Houston-based Callon Petroleum Co., whose fortunes are tied to the Permian Basin, has reduced its production outlook for the year after selling a chunk of assets in West Texas.

The independent completed selling some assets in the southern Midland sub-basin to Sequitur Permian LLC for $245 million net. The sale did not include potential contingent payments of up to $60 million based on West Texas Intermediate average annual pricing over a three-year period.

“We remain on a clear path to attain the various objectives we have outlined for investors,” CEO Joe Gatto said. “This transaction is a meaningful step forward on our deleveraging goals, which will also be advanced by our cash flow generation in coming quarters.”
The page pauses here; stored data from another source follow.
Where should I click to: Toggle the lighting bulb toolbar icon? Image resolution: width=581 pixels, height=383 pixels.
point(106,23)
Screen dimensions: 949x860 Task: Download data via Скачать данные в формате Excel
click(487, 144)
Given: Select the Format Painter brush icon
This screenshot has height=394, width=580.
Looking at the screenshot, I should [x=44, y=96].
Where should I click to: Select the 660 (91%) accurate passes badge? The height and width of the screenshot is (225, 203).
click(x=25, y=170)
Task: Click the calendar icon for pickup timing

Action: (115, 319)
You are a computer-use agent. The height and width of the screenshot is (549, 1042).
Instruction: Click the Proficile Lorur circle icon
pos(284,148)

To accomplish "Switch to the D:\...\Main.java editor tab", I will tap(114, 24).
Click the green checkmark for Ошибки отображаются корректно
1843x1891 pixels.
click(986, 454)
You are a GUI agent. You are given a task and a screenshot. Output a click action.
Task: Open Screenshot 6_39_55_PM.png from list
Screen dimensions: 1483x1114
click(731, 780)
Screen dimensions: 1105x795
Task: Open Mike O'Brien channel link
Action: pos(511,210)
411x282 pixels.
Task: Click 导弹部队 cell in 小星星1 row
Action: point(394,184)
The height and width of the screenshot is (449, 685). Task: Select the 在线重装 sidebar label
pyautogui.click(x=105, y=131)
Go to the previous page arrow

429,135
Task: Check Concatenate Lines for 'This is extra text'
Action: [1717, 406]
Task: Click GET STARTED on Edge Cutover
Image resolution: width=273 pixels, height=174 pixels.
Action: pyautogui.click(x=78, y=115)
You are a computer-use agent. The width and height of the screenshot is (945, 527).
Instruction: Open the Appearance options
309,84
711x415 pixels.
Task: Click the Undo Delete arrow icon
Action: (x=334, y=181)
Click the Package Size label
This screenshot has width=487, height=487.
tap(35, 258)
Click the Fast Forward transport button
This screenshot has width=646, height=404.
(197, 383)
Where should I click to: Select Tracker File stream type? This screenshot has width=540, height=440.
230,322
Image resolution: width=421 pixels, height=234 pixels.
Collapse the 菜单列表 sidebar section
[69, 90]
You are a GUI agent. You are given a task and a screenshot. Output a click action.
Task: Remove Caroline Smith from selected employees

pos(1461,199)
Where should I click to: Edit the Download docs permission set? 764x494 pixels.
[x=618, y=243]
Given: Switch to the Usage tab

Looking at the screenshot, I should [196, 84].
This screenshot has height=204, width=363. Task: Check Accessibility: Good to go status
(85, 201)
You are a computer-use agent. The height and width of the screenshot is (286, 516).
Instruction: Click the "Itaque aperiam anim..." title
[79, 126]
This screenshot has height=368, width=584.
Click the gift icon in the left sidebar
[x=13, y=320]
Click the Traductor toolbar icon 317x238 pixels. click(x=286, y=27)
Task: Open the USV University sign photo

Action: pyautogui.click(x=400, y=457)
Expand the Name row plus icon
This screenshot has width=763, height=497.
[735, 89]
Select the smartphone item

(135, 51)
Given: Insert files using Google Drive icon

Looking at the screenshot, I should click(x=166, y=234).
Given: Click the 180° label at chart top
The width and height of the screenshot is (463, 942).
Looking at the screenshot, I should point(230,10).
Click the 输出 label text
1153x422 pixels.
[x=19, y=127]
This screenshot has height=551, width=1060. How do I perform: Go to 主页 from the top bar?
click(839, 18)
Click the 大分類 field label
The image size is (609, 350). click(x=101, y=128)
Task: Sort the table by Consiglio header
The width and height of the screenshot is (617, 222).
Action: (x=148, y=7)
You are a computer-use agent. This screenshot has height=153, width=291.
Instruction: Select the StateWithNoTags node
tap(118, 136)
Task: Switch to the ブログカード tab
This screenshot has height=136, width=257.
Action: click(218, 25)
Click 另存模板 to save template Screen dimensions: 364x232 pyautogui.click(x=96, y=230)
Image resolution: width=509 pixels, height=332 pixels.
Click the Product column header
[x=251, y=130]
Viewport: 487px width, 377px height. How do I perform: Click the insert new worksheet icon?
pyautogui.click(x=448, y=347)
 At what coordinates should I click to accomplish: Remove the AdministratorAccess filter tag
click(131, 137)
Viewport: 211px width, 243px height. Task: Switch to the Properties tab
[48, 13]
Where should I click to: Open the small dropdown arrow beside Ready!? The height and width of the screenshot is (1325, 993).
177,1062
During the first quarter the operator brought its largest project to date online in the Midland, while also delineating its acreage and reducing drilling/completion costs.

Callon has updated its full-year guidance to account for the impact of the divestiture and a previously announced acreage trade involving producing properties in Midland County. It also reduced operational capital spending estimates to reflect realized efficiencies and cost reductions.

Updated full-year production guidance, still around 78% oil-weighted, has been reduced to 38,000-39,5000 boe/d from 39,500-41,500 boe/d. Estimates for operational capital expenditures in 2019 have been reduced to $495-520 million from $500-525 million to reflect realized efficiencies and cost reductions.

Callon still expects to bring online 47-49 net operated horizontal wells this year.